● What is needed
Work through the records below and copy every line that includes "Facebook".

+--

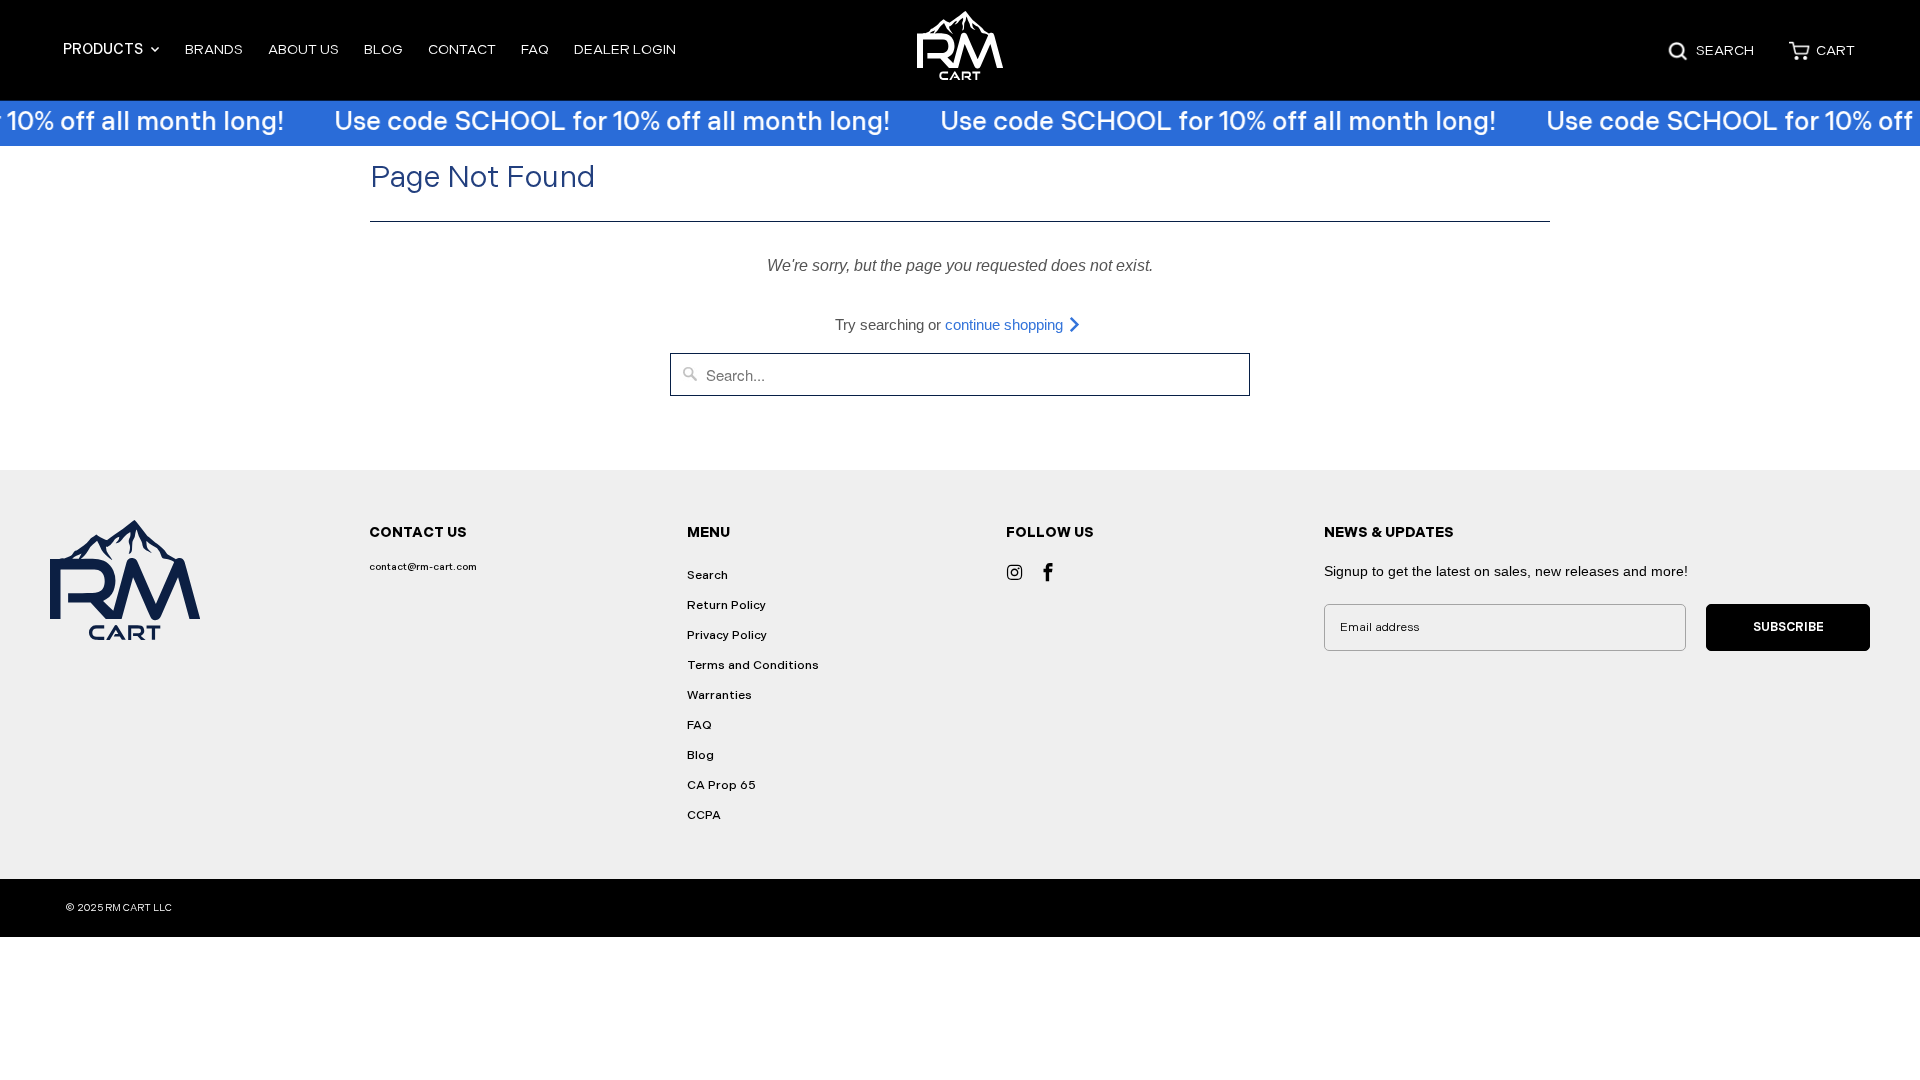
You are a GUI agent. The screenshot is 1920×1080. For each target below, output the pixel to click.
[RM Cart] (960, 50)
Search (707, 575)
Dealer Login (625, 49)
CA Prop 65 (721, 785)
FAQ (535, 49)
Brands (214, 49)
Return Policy (726, 605)
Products (104, 49)
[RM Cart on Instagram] (1015, 572)
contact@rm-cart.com (423, 567)
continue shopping (1006, 324)
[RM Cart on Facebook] (1048, 572)
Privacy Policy (727, 635)
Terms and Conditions (753, 665)
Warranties (719, 695)
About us (303, 49)
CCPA (704, 815)
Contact (462, 49)
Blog (383, 49)
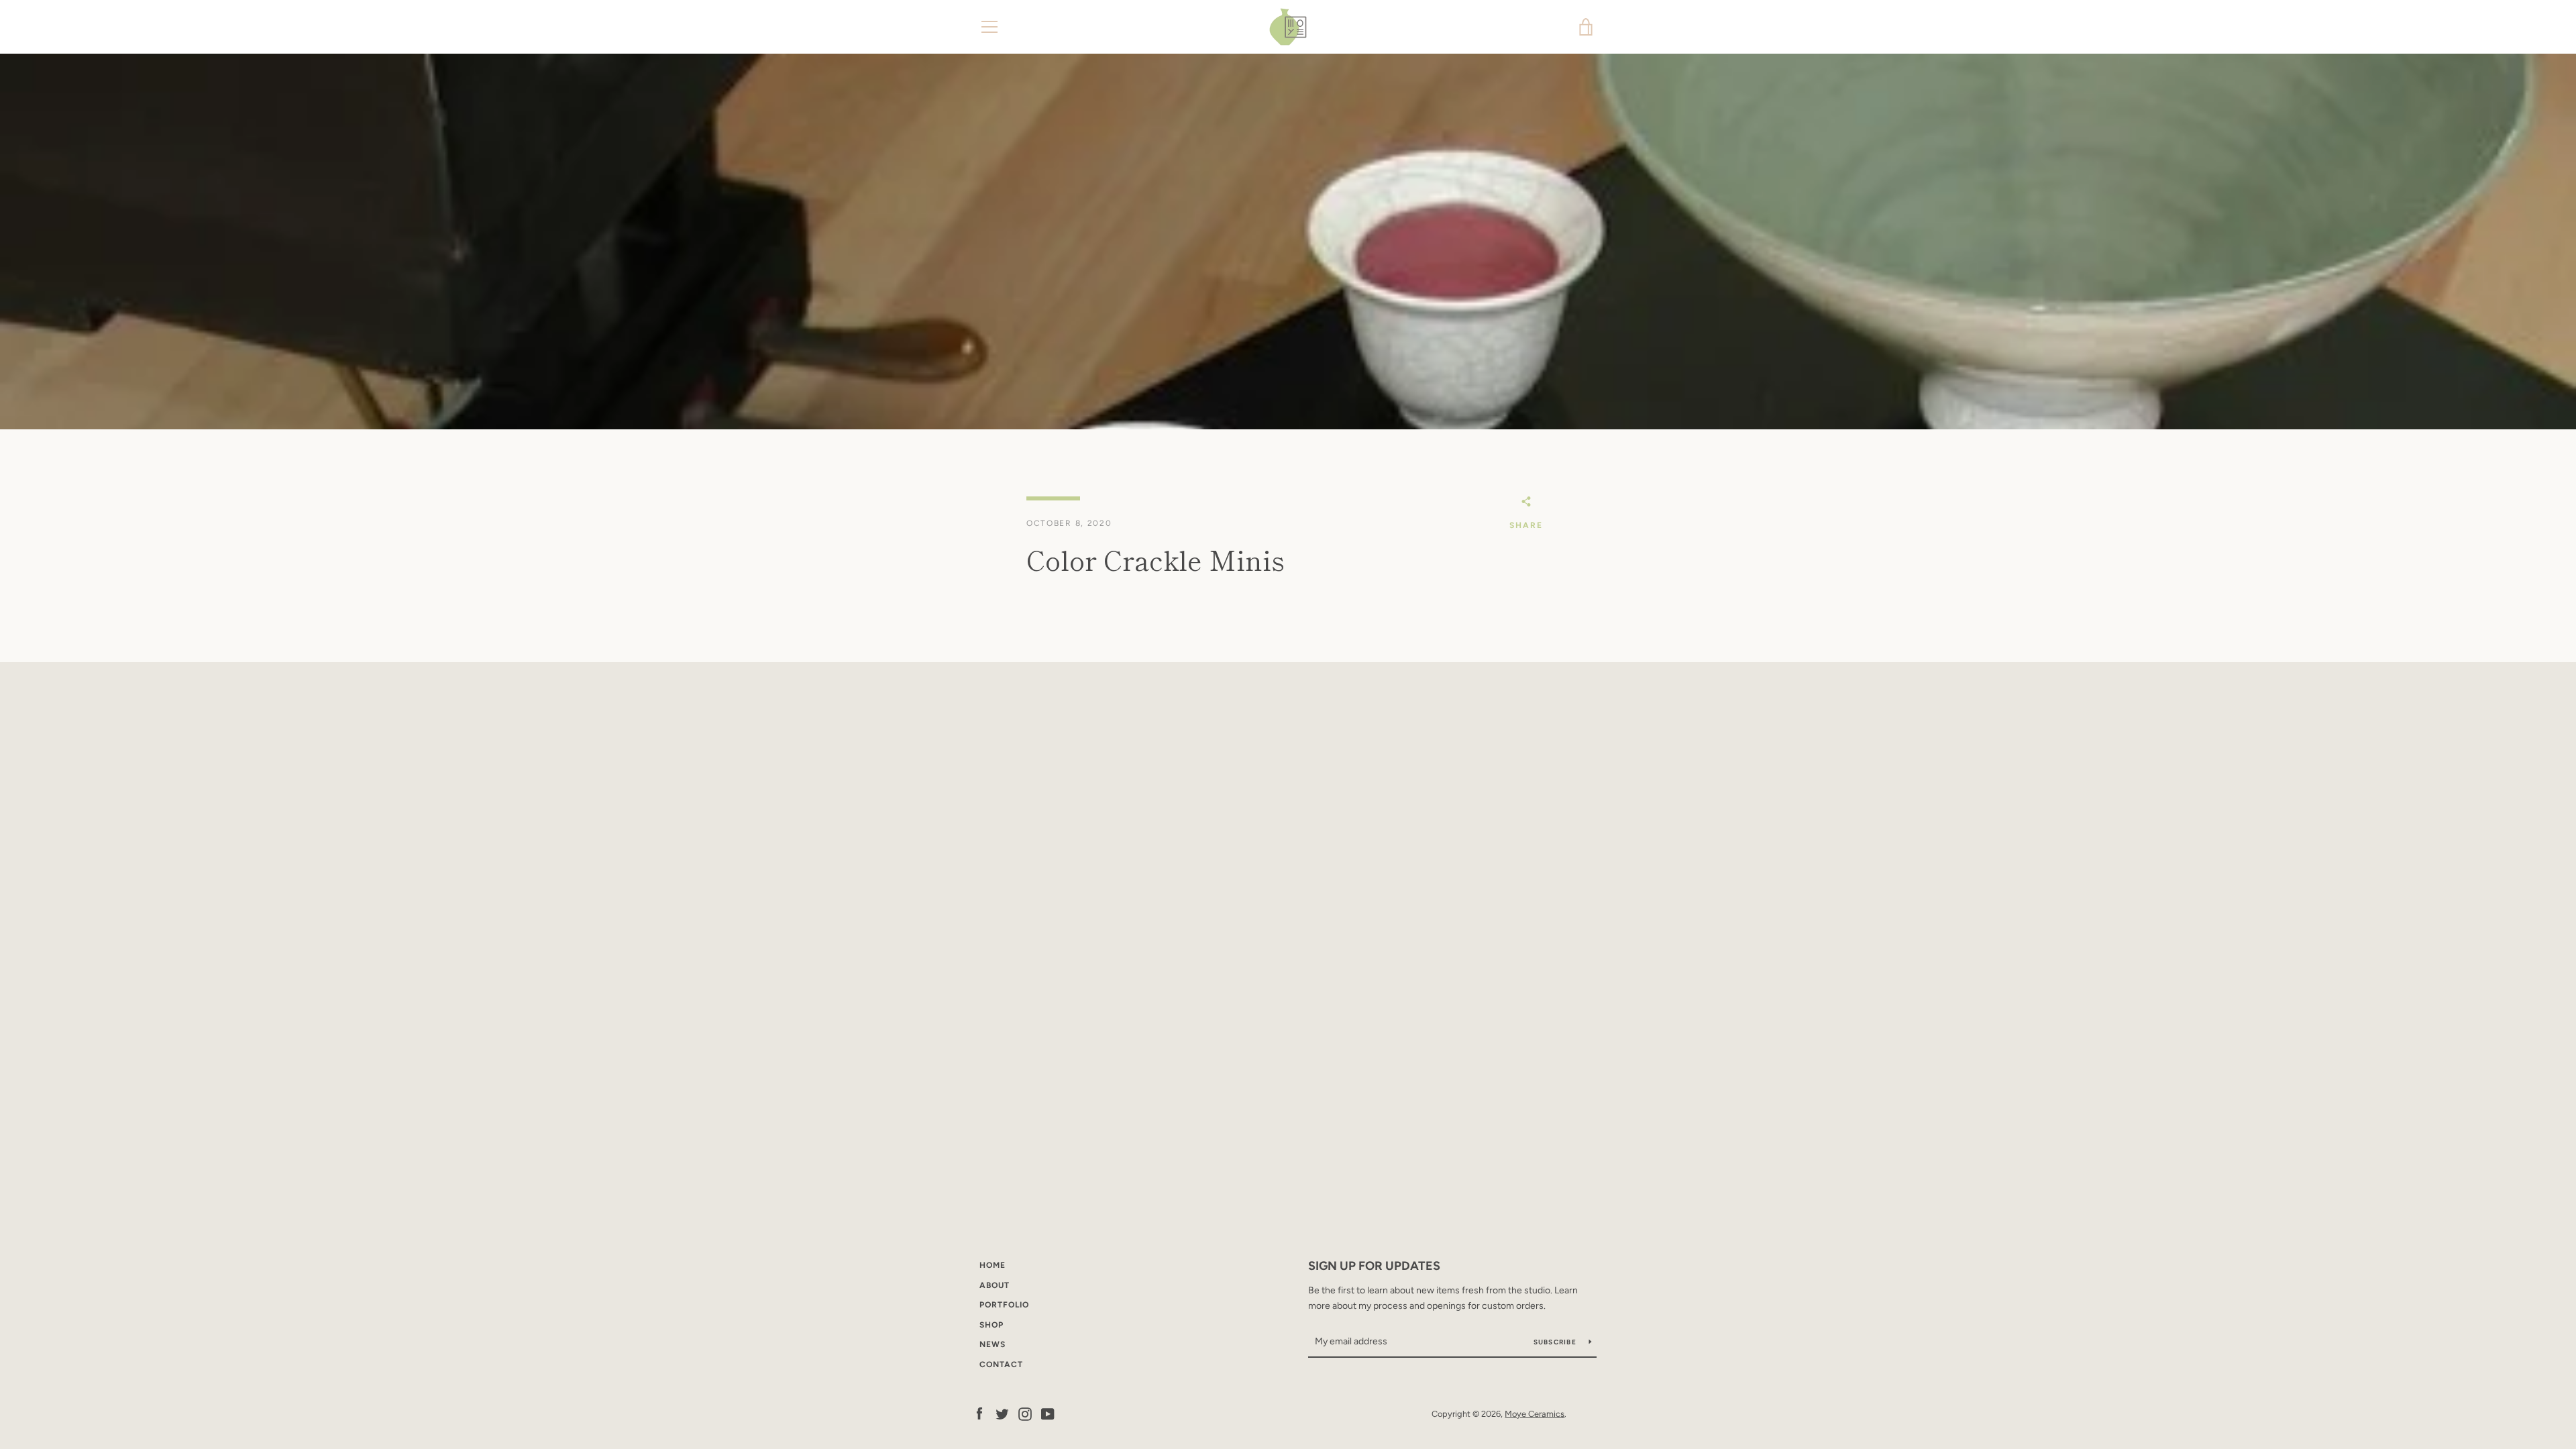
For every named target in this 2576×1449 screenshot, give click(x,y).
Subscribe (1556, 1342)
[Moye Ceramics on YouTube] (1048, 1413)
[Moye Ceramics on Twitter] (1002, 1413)
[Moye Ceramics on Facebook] (979, 1413)
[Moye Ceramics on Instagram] (1025, 1413)
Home (992, 1265)
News (992, 1344)
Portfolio (1004, 1304)
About (994, 1285)
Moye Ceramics (1534, 1414)
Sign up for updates (1374, 1265)
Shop (991, 1325)
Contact (1001, 1364)
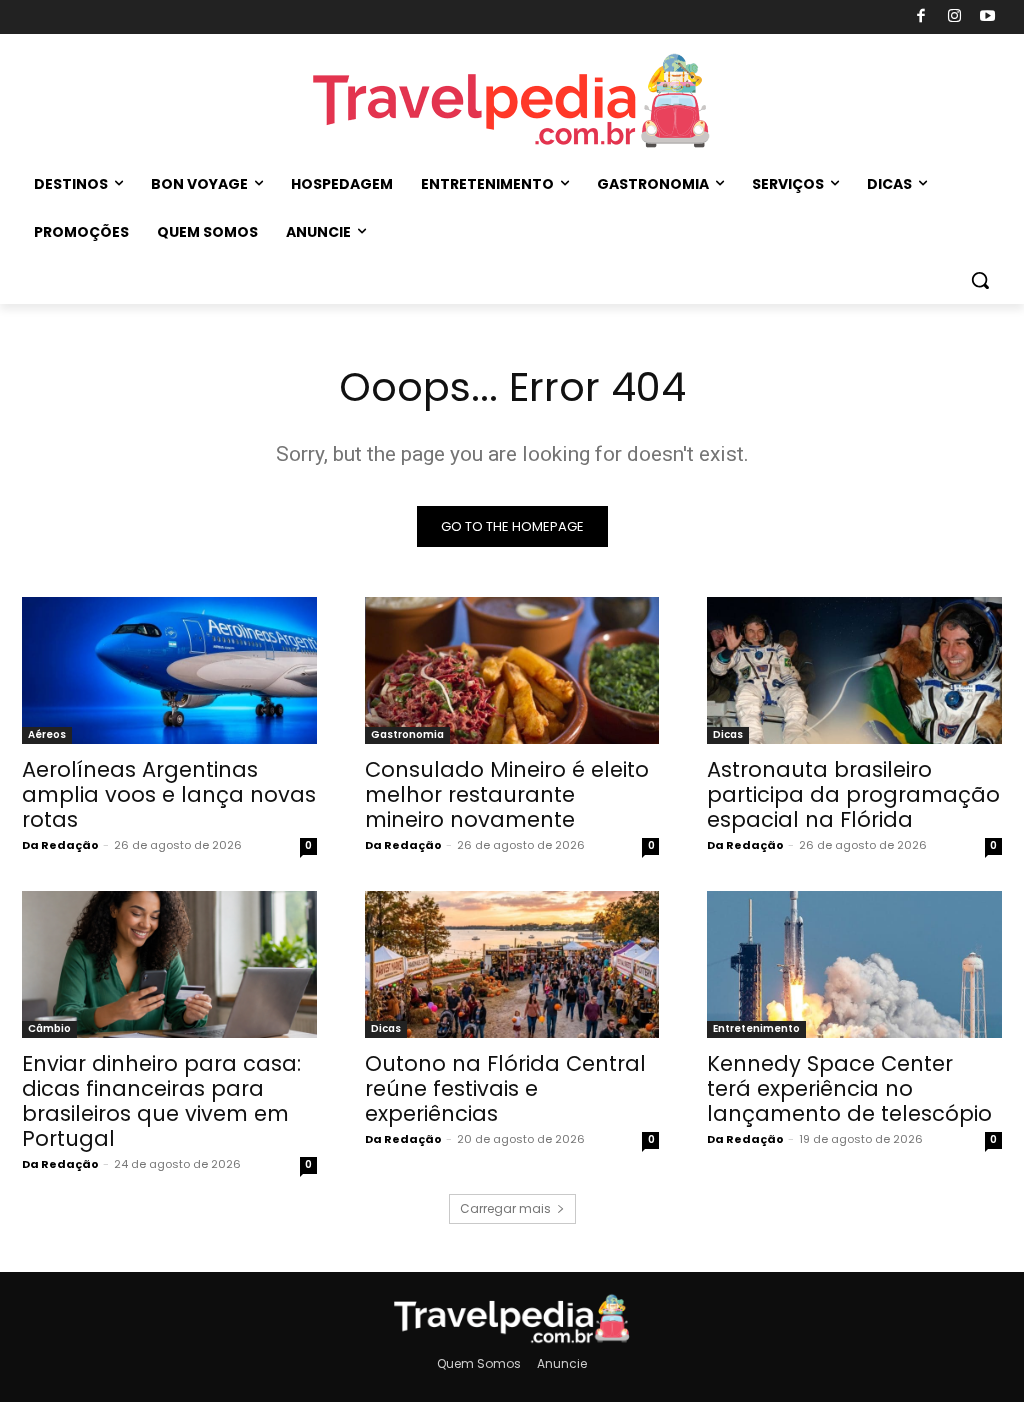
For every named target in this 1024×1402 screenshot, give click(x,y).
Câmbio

+--

● Reply
[RM Cart on Facebook] (1048, 572)
[Moye Ceramics on Facebook] (979, 1413)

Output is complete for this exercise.